Everything from the top of the data below through the line with "You are a computer-use agent. 1389x868" should be duplicated exactly, and nothing past it.
--- START ---
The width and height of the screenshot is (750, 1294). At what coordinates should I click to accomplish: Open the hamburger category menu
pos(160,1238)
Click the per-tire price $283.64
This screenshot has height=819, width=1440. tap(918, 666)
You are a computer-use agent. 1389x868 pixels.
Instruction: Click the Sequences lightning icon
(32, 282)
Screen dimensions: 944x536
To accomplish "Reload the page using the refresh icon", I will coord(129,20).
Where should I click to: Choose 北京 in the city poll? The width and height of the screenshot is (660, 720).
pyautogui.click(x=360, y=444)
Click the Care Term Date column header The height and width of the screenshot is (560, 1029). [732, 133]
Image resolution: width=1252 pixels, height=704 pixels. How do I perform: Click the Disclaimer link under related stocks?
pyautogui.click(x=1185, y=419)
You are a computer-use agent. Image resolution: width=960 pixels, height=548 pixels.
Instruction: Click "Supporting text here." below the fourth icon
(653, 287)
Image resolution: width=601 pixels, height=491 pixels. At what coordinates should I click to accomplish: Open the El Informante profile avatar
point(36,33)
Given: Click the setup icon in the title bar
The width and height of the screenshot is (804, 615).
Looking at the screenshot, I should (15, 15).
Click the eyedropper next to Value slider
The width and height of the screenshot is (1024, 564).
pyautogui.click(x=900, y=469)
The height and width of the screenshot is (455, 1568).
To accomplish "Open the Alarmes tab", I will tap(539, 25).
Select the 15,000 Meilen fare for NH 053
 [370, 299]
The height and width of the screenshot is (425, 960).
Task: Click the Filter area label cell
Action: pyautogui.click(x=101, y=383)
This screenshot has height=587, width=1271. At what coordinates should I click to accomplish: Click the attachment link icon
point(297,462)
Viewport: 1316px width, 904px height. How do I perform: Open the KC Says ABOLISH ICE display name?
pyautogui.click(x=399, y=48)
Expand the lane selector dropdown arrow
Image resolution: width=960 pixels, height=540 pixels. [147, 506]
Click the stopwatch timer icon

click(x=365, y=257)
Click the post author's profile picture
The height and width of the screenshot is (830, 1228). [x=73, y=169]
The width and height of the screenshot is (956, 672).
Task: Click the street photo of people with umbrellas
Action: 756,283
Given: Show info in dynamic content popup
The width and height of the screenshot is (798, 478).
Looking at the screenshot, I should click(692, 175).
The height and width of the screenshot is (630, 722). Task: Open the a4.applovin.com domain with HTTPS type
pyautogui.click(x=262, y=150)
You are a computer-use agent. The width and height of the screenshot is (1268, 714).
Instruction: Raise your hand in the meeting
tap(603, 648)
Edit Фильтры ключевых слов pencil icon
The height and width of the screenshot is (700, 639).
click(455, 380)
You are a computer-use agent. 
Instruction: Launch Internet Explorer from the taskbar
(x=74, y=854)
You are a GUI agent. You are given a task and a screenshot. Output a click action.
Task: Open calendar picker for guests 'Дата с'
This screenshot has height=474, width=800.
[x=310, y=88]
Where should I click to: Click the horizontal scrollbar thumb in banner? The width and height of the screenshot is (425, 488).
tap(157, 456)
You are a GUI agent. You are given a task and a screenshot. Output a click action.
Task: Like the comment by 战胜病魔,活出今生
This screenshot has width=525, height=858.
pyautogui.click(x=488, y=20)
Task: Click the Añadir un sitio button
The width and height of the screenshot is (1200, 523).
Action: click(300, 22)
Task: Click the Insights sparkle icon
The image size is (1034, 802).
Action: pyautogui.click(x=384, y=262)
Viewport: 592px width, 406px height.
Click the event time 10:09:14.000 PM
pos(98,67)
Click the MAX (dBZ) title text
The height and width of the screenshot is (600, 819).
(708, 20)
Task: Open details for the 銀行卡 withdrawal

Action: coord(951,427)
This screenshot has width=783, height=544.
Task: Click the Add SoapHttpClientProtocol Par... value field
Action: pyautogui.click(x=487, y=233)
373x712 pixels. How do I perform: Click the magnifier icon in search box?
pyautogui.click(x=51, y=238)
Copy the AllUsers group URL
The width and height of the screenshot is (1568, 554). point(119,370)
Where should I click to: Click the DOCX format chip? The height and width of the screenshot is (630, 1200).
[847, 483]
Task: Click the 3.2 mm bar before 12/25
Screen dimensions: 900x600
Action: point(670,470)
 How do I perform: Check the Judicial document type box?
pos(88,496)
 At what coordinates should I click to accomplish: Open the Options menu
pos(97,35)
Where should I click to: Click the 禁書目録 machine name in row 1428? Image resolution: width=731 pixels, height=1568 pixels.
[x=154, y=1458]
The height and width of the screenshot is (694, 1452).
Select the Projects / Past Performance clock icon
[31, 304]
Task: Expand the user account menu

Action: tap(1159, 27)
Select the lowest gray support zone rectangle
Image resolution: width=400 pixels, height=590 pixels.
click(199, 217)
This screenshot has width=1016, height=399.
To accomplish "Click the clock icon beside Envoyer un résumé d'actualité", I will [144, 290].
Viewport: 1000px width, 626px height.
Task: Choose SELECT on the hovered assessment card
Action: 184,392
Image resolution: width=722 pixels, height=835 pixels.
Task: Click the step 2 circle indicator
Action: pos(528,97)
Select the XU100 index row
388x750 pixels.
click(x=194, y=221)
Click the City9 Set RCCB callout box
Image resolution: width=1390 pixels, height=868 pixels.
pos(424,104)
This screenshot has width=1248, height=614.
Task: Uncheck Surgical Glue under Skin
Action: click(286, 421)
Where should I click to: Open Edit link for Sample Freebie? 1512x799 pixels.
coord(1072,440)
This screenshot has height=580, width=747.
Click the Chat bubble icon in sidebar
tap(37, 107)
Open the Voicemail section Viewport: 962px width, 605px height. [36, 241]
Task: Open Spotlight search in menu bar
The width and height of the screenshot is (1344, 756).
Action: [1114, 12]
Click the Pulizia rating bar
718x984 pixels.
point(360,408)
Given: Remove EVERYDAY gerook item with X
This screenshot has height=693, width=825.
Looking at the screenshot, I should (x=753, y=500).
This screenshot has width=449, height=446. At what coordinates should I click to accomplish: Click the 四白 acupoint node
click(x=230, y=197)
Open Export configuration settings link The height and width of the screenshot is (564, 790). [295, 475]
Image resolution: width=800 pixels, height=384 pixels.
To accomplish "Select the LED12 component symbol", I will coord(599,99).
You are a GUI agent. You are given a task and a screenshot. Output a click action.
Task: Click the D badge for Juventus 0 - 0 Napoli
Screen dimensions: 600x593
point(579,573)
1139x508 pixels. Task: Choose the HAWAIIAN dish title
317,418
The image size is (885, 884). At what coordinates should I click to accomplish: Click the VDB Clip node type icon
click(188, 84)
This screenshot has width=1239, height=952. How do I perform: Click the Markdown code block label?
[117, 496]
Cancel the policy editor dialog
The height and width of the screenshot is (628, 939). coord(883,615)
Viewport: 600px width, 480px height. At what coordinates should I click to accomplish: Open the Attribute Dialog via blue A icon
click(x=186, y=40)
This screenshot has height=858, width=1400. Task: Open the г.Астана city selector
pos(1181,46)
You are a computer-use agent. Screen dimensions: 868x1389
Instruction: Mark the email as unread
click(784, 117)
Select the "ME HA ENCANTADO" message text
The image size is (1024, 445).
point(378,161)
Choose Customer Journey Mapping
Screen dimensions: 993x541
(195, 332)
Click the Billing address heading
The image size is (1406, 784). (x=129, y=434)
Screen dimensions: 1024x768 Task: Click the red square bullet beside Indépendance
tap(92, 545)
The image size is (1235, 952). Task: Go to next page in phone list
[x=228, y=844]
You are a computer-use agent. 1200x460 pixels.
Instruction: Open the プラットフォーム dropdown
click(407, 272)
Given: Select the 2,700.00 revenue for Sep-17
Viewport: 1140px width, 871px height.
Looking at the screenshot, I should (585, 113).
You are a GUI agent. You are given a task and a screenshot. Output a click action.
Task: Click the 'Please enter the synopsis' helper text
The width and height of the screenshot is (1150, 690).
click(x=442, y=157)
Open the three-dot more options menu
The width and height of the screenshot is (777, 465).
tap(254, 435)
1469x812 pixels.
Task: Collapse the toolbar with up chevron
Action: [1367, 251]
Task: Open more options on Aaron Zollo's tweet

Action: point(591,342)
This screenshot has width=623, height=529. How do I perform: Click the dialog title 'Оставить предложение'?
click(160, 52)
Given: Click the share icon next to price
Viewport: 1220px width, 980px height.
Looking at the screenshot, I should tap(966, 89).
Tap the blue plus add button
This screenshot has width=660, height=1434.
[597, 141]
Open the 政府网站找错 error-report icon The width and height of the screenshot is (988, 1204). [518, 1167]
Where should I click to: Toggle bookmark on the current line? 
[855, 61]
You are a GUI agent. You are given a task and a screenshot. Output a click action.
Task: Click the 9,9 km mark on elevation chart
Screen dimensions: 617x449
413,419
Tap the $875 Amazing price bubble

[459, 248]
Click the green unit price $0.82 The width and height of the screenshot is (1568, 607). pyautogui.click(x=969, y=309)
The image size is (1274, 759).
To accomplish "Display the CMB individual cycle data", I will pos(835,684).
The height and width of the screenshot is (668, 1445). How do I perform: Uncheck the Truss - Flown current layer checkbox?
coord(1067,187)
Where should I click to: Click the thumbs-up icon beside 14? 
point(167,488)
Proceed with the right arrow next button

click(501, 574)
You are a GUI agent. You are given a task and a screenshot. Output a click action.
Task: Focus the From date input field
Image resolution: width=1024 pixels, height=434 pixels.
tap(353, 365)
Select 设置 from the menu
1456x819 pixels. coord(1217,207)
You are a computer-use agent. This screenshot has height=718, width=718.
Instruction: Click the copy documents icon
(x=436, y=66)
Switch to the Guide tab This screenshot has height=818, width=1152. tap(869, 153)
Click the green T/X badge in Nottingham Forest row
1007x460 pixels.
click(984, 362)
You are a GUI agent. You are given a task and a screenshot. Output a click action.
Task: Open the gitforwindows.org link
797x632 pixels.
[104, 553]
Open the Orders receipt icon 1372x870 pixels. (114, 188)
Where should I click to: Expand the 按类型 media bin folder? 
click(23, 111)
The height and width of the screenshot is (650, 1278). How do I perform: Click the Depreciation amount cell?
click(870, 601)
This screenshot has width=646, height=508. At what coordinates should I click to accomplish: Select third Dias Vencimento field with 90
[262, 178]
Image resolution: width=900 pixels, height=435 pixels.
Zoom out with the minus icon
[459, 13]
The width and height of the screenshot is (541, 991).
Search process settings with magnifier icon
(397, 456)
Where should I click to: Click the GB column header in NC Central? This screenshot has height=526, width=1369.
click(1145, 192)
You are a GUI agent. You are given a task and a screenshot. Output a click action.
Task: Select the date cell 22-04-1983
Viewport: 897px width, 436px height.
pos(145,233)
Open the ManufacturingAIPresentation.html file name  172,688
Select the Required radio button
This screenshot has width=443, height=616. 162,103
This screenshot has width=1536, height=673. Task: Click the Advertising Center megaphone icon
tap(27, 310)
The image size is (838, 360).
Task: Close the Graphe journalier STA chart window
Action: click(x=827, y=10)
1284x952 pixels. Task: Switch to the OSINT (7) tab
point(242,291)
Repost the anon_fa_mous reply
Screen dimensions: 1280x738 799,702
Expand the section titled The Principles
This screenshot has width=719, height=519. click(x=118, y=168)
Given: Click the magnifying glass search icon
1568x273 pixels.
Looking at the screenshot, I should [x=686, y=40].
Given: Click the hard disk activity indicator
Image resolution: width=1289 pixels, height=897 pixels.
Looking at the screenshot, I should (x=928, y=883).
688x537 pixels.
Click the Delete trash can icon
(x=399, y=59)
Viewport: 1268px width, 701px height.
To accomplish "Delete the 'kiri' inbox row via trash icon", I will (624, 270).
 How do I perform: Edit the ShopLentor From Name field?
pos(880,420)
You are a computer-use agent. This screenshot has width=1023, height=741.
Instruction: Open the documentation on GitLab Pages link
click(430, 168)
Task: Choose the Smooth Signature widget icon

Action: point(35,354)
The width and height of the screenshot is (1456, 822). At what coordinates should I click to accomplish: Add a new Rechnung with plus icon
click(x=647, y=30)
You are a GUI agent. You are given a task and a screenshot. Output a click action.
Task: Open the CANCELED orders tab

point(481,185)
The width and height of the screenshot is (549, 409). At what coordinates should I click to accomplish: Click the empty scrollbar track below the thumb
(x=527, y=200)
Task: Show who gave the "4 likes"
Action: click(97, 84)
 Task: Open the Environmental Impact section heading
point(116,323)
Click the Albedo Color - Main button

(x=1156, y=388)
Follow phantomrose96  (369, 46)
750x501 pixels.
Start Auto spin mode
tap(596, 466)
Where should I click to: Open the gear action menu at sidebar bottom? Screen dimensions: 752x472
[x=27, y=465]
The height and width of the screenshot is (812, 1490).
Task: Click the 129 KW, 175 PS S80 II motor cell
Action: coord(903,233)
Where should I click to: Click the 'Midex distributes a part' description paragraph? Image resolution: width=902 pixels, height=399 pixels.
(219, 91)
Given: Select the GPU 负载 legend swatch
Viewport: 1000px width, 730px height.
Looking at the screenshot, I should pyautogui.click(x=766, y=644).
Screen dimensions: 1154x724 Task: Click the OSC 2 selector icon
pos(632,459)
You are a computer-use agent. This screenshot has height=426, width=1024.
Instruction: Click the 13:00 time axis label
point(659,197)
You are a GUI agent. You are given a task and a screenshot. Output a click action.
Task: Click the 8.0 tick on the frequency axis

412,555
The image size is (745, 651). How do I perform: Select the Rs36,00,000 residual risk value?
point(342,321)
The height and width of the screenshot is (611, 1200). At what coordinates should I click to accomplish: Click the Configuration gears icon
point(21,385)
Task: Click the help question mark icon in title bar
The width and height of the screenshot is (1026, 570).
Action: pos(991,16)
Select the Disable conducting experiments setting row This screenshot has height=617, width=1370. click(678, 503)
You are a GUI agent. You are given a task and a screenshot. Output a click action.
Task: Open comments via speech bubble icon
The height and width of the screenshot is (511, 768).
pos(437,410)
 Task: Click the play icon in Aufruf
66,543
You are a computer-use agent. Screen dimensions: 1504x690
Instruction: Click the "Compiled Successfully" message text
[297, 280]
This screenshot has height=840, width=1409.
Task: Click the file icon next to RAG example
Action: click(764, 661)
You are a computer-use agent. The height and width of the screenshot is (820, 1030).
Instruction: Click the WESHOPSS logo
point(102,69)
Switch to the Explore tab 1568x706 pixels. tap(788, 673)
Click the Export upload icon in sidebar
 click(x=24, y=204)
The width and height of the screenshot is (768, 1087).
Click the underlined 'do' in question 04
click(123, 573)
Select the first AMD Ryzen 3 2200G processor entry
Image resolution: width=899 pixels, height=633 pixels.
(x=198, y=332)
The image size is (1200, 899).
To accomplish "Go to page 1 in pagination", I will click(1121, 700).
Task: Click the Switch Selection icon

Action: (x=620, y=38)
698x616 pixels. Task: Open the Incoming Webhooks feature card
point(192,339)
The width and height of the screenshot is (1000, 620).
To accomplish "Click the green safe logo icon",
--- END ---
Worked solution:
The width and height of the screenshot is (750, 1294). At what coordinates should I click to accomplish: Open the hamburger category menu
pos(160,1238)
Click the per-tire price $283.64
This screenshot has height=819, width=1440. tap(918, 666)
You are a computer-use agent. 1389x868 pixels.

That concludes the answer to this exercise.